The article is much more than just a litany of horrors; it’s a meticulous description of living creatures being used in experiments to turn them into bigger, better, tastier, faster-growing units in the vast industrial machine of factory farming. For example:

  • Retooling cows to produce twins instead of single calves
  • Retooling pigs to have litters of up to 14 piglets, many of whom are born hideously deformed
  • Using rape stands to study bull libido, leaving cows with broken legs and other fatal injuries
  • Retooling sheep to grow fine hair that falls out rather than wooly coats that need shearing
  • Developing sheep who don’t need warm sheltering, and injecting pregnant ewes with male hormones to produce larger lambs
  • Locking pigs in steam chambers to test their appetites at various temperatures.

dead-lambs-NYT-012215
The newborn lambs in this pile all died at the US Meat Animal Research Center during a single week in May.

Every one of these and many more have hideous side effects, like twin calves (sometimes triplets) getting their eight (sometimes 12) legs tangled to the point where they can’t be born.

Industry-paid hacks like Temple Grandin are now advising the research managers on ways to treat the animals “more humanely.” (Referred to in the article as a “renowned animal welfare expert,” Grandin is celebrated for redesigning slaughterhouse ramps so that the cows don’t know they’re being killed until the last moment.
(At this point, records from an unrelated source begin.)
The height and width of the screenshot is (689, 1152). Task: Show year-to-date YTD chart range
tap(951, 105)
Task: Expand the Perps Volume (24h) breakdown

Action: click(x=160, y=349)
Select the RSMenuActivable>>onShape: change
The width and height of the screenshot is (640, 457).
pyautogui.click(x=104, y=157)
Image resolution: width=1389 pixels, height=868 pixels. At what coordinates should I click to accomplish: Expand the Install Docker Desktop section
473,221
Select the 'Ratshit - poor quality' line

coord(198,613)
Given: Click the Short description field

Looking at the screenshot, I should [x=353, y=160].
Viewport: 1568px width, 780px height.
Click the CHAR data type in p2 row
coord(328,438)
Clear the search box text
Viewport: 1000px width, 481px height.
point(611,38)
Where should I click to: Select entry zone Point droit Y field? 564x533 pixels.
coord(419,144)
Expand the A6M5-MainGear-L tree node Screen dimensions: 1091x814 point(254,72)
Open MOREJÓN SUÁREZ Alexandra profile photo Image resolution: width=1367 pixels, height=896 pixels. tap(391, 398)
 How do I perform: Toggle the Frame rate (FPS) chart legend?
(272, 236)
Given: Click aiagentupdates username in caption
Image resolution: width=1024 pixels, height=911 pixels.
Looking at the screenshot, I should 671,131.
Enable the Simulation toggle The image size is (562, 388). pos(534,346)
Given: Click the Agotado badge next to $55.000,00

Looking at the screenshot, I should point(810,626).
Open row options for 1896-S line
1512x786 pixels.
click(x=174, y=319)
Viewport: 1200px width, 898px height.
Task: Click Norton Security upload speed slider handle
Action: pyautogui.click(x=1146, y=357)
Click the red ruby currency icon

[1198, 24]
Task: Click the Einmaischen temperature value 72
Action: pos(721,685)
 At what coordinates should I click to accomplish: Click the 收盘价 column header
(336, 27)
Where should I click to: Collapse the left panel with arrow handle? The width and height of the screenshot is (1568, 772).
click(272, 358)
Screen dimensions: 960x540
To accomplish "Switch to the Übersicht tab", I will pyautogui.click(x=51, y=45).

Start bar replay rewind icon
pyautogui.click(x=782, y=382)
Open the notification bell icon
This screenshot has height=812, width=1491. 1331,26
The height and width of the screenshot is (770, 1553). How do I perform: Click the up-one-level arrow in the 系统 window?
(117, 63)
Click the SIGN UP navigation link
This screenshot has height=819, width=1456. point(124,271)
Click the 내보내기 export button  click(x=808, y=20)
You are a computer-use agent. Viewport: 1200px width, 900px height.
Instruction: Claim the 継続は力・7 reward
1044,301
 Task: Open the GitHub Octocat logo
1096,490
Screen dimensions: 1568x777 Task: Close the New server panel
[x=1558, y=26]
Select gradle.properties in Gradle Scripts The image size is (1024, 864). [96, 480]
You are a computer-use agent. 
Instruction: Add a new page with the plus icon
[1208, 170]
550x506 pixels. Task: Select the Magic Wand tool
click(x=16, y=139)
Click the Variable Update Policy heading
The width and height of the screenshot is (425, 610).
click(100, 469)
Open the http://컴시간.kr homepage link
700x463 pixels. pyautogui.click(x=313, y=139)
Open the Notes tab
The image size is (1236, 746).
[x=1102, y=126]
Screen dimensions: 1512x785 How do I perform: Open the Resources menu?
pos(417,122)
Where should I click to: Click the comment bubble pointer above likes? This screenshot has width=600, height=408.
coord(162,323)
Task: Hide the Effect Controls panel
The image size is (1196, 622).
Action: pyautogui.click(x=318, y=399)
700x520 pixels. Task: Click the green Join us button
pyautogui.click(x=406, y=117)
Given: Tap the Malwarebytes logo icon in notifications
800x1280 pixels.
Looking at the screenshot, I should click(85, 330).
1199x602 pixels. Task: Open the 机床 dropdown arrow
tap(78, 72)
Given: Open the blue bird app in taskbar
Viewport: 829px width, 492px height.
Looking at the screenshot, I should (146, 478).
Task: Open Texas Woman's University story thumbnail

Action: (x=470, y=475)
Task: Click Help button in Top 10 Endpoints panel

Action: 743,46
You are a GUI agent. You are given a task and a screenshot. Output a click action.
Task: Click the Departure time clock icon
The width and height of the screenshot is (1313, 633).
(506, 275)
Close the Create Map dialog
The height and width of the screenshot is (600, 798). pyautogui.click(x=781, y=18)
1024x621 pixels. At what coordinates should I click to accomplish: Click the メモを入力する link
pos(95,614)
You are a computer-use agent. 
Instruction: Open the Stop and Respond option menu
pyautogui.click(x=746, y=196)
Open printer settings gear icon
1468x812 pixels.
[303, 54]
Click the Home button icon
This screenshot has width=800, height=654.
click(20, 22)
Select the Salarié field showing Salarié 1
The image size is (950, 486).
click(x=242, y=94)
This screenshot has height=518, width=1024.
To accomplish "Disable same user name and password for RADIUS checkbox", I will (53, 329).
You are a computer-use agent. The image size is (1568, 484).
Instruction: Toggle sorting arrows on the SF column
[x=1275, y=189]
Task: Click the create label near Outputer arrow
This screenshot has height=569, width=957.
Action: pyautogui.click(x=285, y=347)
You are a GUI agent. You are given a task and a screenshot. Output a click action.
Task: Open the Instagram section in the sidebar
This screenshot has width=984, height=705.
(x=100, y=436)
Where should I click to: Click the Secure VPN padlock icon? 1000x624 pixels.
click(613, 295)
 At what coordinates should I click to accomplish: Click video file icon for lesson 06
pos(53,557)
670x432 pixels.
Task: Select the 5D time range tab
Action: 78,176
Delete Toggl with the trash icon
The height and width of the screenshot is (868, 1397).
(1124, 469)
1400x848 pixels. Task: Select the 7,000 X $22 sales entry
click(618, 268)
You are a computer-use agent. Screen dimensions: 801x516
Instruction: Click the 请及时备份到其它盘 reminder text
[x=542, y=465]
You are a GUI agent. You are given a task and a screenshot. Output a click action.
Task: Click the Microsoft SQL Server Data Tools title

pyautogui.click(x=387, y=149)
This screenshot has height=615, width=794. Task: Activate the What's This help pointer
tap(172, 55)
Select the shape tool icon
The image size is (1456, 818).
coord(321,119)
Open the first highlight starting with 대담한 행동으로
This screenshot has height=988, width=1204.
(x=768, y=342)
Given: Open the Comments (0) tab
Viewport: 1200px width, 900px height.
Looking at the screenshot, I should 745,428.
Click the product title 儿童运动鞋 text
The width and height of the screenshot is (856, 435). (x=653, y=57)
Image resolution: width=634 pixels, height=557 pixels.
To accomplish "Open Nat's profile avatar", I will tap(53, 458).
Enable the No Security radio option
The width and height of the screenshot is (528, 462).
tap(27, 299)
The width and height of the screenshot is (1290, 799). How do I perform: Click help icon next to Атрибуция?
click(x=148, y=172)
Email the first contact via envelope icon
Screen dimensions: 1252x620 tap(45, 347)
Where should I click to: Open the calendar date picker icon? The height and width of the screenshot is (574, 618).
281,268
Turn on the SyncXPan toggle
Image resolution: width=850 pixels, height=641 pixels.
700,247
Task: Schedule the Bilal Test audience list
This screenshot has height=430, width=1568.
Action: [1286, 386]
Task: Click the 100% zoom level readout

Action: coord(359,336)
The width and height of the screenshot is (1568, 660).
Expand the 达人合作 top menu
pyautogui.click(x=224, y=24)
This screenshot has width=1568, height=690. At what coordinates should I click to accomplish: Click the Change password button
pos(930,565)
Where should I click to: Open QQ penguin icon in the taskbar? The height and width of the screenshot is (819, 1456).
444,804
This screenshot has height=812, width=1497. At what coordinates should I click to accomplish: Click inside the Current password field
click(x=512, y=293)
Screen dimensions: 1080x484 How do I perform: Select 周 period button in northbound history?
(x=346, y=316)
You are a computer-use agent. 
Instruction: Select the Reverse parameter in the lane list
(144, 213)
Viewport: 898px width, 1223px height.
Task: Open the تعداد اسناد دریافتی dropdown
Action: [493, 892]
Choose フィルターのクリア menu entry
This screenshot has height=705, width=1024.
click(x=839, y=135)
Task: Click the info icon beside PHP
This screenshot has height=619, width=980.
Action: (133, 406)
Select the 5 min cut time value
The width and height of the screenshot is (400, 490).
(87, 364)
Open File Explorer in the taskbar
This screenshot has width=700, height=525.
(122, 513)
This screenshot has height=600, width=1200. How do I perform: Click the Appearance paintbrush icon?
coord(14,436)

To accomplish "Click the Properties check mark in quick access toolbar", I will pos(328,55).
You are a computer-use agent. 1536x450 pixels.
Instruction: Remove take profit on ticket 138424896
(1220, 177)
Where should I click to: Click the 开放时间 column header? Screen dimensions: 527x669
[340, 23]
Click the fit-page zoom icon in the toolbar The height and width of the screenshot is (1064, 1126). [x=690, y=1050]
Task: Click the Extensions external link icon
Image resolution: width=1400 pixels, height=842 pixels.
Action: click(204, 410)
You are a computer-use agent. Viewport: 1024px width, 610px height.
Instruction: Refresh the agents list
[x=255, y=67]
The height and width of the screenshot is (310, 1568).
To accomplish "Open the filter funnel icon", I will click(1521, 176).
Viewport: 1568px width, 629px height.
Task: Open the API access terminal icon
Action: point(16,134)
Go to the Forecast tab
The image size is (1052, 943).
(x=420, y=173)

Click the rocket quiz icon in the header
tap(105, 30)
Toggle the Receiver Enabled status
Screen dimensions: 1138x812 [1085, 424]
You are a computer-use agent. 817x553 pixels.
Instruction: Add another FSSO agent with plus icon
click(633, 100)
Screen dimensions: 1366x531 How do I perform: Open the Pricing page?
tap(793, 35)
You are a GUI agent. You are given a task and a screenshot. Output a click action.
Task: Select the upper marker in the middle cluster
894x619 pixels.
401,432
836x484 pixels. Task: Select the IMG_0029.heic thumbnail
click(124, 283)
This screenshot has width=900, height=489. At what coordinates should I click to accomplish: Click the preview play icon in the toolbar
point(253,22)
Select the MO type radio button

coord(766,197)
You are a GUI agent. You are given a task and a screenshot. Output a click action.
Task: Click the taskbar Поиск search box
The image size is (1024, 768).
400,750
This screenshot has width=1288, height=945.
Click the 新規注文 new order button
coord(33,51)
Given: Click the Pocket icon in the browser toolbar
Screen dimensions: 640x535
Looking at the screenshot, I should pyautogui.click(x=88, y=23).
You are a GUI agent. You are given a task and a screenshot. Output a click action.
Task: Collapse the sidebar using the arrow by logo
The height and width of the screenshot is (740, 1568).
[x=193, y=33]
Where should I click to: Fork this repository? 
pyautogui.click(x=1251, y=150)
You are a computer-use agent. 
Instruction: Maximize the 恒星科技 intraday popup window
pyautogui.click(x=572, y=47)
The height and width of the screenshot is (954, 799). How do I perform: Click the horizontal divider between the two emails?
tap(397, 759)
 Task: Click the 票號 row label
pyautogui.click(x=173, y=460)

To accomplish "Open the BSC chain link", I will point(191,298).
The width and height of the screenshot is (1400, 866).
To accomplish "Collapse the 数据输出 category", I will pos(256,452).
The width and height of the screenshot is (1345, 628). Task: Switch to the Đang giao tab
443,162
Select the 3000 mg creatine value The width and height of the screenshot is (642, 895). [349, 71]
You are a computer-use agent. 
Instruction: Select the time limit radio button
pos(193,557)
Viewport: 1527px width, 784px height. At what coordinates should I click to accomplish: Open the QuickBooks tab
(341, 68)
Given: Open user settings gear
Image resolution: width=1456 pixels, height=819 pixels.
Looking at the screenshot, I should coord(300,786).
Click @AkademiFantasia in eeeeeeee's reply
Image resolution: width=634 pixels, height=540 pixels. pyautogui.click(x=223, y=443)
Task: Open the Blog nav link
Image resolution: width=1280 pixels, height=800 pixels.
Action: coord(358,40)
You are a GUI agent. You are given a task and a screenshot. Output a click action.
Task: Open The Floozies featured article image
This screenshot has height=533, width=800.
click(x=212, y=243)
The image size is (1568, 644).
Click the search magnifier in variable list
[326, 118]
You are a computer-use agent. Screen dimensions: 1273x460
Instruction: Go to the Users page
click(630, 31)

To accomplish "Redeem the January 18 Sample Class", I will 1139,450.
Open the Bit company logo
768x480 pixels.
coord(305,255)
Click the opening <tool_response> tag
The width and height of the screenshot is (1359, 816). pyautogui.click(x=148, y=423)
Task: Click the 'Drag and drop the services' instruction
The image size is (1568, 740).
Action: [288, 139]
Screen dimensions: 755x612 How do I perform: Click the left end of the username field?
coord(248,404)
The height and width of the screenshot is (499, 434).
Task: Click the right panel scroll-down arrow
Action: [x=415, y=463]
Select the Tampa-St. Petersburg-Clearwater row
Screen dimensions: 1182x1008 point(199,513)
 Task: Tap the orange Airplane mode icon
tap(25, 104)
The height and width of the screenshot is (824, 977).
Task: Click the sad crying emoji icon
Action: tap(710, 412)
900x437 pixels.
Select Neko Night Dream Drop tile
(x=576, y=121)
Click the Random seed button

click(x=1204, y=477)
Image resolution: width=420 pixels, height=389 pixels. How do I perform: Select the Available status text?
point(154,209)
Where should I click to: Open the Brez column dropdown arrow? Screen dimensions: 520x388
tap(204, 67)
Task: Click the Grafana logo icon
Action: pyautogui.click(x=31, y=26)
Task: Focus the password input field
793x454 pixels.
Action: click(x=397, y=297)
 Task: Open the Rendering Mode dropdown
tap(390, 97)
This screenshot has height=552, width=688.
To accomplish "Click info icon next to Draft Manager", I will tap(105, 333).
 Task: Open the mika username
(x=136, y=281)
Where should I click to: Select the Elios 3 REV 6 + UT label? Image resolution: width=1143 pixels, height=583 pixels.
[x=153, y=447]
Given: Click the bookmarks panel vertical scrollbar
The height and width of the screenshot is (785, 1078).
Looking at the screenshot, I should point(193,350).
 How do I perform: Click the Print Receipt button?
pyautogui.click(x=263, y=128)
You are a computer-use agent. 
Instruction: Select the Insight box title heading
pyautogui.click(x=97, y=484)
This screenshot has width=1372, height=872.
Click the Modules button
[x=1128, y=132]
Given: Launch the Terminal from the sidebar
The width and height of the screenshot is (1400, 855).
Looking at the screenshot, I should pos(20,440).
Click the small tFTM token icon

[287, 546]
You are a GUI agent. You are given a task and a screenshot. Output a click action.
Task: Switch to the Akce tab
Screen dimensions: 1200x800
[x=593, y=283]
It’s smoother and more efficient.)

clip_image001The Times quotes a former director of this facility, Robert R. Oltjen, as even invoking the Bible to defend not only the horrors that he was conducting, but also the facility’s right to do so shielded from public scrutiny.

Quoting the Book of Genesis on man’s dominion over animals, he assailed “this era of overregulation,” arguing that he and his fellow scientists could police themselves.

Even if, in the interests of damage control, some minor steps are taken to institute a few welfare improvements (Congress officially exempted facilities like this one from having to comply with the Animal Welfare Act), the animals will still be there. And they will be there for only one purpose: to make the meat and dairy industries more profitable. What’s so desperately wrong is the treatment of these animals as resources and cogs in a vast industrial machine of death.

Hundreds of blogs and letters have been commenting on the report all week. But most of them fail to address what’s so desperately wrong: the very fact of these animals being treated as resources and cogs in a vast industrial machine of death.

The Washington Post, for example, notes that many people are calling for “humanely raised meat” and that “the U.S. government appears to be one of the longest standing and even most notable offenders.” But the writer never questions the evil of treating these animals as commodities in laboratories and factories.

Mother Jones appears to do a little better in acknowledging what it calls 

The cold, industrial vision of livestock farming … animals as inert commodities to be manufactured as cheaply as possible, like microchips or screws. Physiology becomes a production process to be hacked for the convenience of producers.

But it concludes by agreeing that

Publicly financed ag research is vital to maintaining a resilient, plentiful food supply in an era of climate chaos and ecological crisis.

No it isn’t, Mother J. At this stage, the only thing that might save us from the destruction we’re wreaking on the animals, the planet and ourselves would be a decision to shut down these horrific industries altogether.

Sure, it would be good for the atmosphere (less methane), good for the lands and rivers that are polluted by industrial sewage, and good for our health.

But most of all, it would simply be the right thing to do.